This leads me to my third point: Question
Period. Members no doubt appreciate the various difficulties facing the Speaker
in the conduct of Question Period, partly because the Standing Orders are
generally silent where guidelines are concerned. Question Period arouses great
public interest and constant interruptions or warnings from the Chair and
should be. an unnecessary feature of this period of House business. I have been
attempting to restrict the length of preambles and statements on both sides of
the house in order to allow as many members as possible to be recognized. I am
presently presiding over Question Period with little specific direction. I
believe it would be unwise to prescribe strict rules and enshrine them in the
Standing Orders. However, as Speaker, I would appreciate suggestions as to what
guidelines the house would be prepared to follow in the conduct of Question
Period.
In this regard, during my short term as
Speaker, I have been impressed by the number of complex and interrelated issues
which must be considered in relation to the conduct of Question Period.

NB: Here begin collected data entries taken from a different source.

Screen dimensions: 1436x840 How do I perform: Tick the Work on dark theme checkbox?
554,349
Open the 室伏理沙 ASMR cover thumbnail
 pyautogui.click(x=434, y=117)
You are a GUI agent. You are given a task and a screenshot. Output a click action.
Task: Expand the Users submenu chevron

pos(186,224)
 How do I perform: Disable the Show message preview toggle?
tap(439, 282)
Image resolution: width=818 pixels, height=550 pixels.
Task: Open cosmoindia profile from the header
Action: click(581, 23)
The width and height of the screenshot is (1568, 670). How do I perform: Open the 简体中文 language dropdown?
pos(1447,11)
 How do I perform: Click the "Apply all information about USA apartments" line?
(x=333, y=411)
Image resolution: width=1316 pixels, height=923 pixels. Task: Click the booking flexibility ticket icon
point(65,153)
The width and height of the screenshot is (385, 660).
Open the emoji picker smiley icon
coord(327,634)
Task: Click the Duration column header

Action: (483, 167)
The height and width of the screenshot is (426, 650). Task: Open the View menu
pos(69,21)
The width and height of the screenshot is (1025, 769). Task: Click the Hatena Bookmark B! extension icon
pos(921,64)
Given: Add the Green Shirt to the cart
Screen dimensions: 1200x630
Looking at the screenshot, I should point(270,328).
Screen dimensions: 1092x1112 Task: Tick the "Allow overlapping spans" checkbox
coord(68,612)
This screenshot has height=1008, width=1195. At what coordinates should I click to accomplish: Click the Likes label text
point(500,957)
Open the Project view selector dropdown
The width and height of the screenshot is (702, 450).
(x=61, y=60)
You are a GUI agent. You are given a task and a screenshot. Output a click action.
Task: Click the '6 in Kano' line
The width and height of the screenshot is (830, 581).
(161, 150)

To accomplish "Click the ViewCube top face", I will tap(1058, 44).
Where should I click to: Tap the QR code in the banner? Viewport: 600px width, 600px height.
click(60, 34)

Another area where the Committee on Reform
may wish to aid the Speaker in his or her discretionary powers has to do with
Emergency Debates. The problem is that once the Speaker has determined that
such-and-such an issue is proper to be discussed, the debate could continue, in
theory at least, indefinitely. As it is now. an application to adjourn for an
Emergency Debate carries with it potential procedural consequences which can be
factors in determining whether or not to accept the application. For example,
the debate may go on all night, and into the next day, and the next. This is
perfectly reasonable in cases of a genuine emergency, but the possibility
exists that an Emergency Debate could become a dilatory tactic to destroy the
next sitting day. In practice, of course, this is unlikely, but here again, if
the Speaker had a clearer indication of the possible duration of Emergency
Debates, he or she might be more inclined than at present to allow such debate.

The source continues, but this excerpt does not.